A prefeitura da cidade começou a reajustar as leis de preservação em Bukchon há cerca de 35 anos, determinando inicialmente que não poderiam ser feitas melhorias em nenhuma hanok dali. Os telhados ficaram sem reparos, casas de concreto foram construídas nos jardins dos pátios e os sistemas de aquecimento alimentados por tijolos de carvão foram vencidos pelos notórios invernos de Seul. Como resultado, o bairro de Bukchon ficou abandonado.
O protecionismo exagerado da prefeitura acabou desencadeando protestos organizados dos moradores, muitos deles idosos ou da classe trabalhadora. Em resposta, em 1995, a maior parte das restrições anteriores foram retiradas, resultando na demolição de centenas de hanok, que foram substituídas por prédios de apartamentos de tamanho médio e casas de estilo suburbano que destoavam muito do estilo elegante e das proporções das hanok.
Quando a cidade voltou atrás, seis anos depois, o estrago já tinha sido feito.
“Mais da metade do vilarejo tinha desaparecido”, diz Kim melancólica. “Seis anos foram o suficiente para arruinar o lugar.”

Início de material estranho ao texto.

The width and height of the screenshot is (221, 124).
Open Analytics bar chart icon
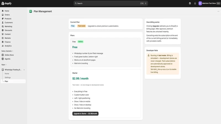click(x=3, y=46)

Nisso, pelo menos, ela e Kilburn concordam. O bairro, agora bastante promovido pela prefeitura como um distrito histórico, é invadido quase todos os dias por turistas excessivamente barulhentos. À noite, como a maior parte dos donos fica ausente, ele parece deserto.

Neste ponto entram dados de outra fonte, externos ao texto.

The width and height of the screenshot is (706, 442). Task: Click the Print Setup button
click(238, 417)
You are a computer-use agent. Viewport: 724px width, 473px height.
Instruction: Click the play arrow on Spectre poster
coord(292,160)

“Esse bairro tinha vida”, diz Kilburn. “Não parecia um set de filmagem. Era genuíno. As pessoas viviam suas vidas aqui.
“Mas agora, os vizinhos nunca batem à porta. Se você precisar de uma xícara de alguma coisa emprestada, não há nenhum vizinho para procurar. Basta andar pelas ruas à noite, para ver que não há nenhuma luz em nenhuma das casas. Nenhuma criança. Nenhuma senhora subindo a rua com dificuldade, carregando verduras. Tudo isso se foi.”